# Applying an SVM Model to the Data

### Goals:
1. Use the insights generated from `exploring_data.ipynb`.
    * In particular, we need to standardize the data and reduce the data to 8 features.
    * Note that this functionality was added to `data_loader.py`.
2. Determine how effective the model is with different kernels.

### Load the Data, Apply PCA, Perform a Train/Test Split

In [5]:
import numpy as np
from models.data_loader import DataLoader
from sklearn.svm import SVC

rs = np.random.RandomState(42069)

dl = DataLoader("../data/winequality-red.csv")

dl.apply_pca_to_dataset()

X_train, X_test, y_train, y_test = dl.train_test_split()

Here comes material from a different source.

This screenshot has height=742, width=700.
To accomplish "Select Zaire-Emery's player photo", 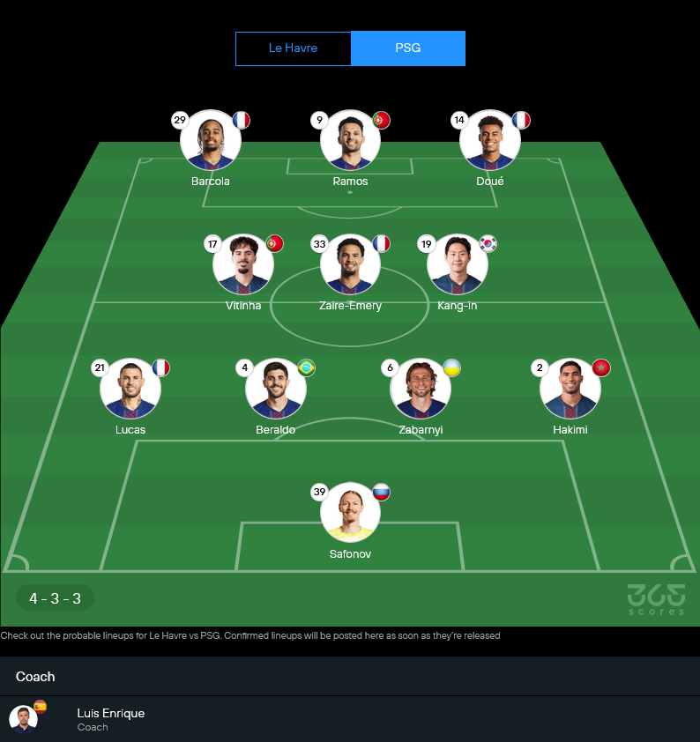I will click(350, 264).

### Building and Applying the SVM
* The goal here is to determine how effective the model is with different kernels
    * Kernels to explore: linear (will be bad), polynomial, sigmoid, and Gaussian (probably okay).
* No hypertuning of parameters are done, purely to explore what seems to be playing well with the data.

Note: the dataset is very imbalanced (as shown in `exploring_data.ipynb`; we have to take this into account when
working with an SVM. In particular, we use `class_weight='balanced'` to account for this.

In [12]:
import itertools  # Allows us to take a set product with another.

kernels = ['linear', 'poly', 'rbf', 'sigmoid']
class_balance = [None, 'balanced']

print("Kernel\tClass Balance\tAccuracy Score")
for kernel, balance in list(itertools.product(kernels, class_balance)):
    # Create a model with the appropriate kernel.
    svc = SVC(kernel=kernel, class_weight=balance, random_state=rs)

    # Fit the model to the training data.
    svc.fit(X_train, y_train)

    # Determine how well the model performed and report it.
    print(f"{kernel}\t{balance if balance is not None else 'unit weight'}\t{svc.score(X_test, y_test)}")

Kernel	Class Balance	Accuracy Score
linear	unit weight	0.5604166666666667
linear	balanced	0.3854166666666667
poly	unit weight	0.5520833333333334
poly	balanced	0.5625
rbf	unit weight	0.59375
rbf	balanced	0.47291666666666665
sigmoid	unit weight	0.5104166666666666
sigmoid	balanced	0.26666666666666666